Shaun, before you go calculating statistics to validate a predetermined conclusion you should really validate the predetermined conclusion. Try this one for example.

Science tells us that the earth is currently 33 degrees above theoretical for no atmosphere, and CO2 is currently at 85 percent of it's absorbtion potential. What is the rate of rise of temperature per percent energy absorbed in the stopband? For the 15 % remaining practical absorbtion potential what is the maximum rise possible, and the maximum climate sensitivity based on the evidence of C02 energy absorption and all cause warming above blackbody.

One more thing to ponder, the imbalance that's supposedly driving climate armageddon is 0.6W per square meter, that about the energy of a small christmas tree light in a column of turbulent air 1m x 1m x 3km, that is free to radiate and convect. Intuitively how dangerous can it be?

junkcompany said...

I am no statistician, but this paper simply makes an utterly trivial claim - that is the recent variation in our climate is not natural, then it's probably not natural.

To "prove" that it is not natural, recent variation is excluded from the data set of what is assumed to be natural. Then of course, it is shown to be not natural.

But to do that, you have to prove that the data set you use contains all possible natural variation - but that is simply not done.

Forget the fancy stats and methodologies, prove that the data set is complete. Otherwise this is just a pointless exercise.

Arno Arrak said...

May I offer a comment I placed on Anthony Watts blog "WattsUpWithThat?"which is germane here? Lovejoy is simply captive to the false belief that carbon dioxide is the cause of global warming. Nothing can be further from the truth since James Hansen demonstrably did not prove the existence of the greenhouse effect in 1988.

--- DATASET EXTRACT ---
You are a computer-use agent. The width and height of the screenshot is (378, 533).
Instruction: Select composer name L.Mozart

---

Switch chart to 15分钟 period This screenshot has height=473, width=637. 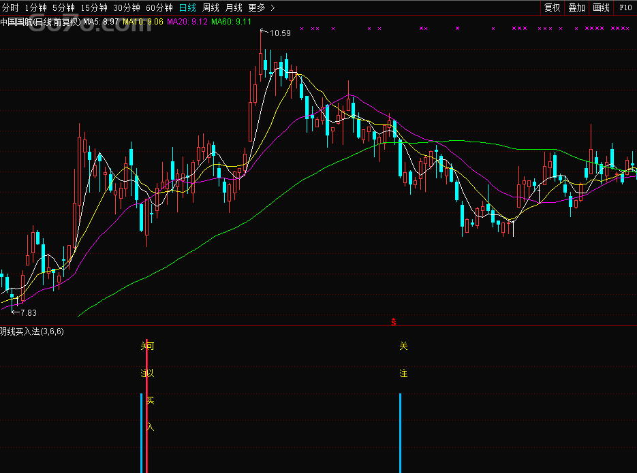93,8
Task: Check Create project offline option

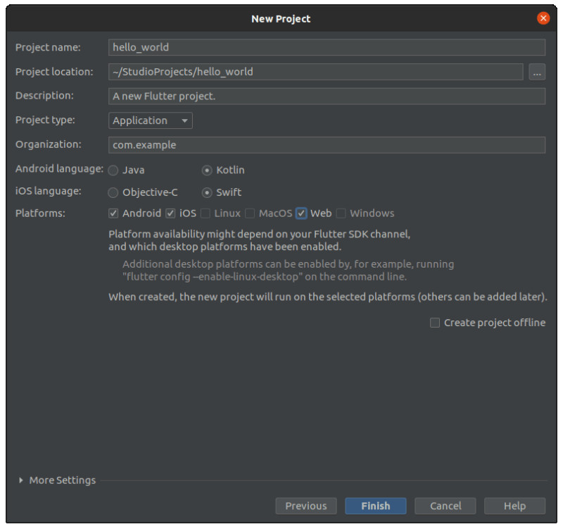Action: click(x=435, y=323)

--- YOUR OBJECTIVE ---
Reproduce the part of the climate forum thread that opens with the words containing "But to do that, you" and closes with "a pointless exercise.".

--- YOUR RESPONSE ---
But to do that, you have to prove that the data set you use contains all possible natural variation - but that is simply not done.

Forget the fancy stats and methodologies, prove that the data set is complete. Otherwise this is just a pointless exercise.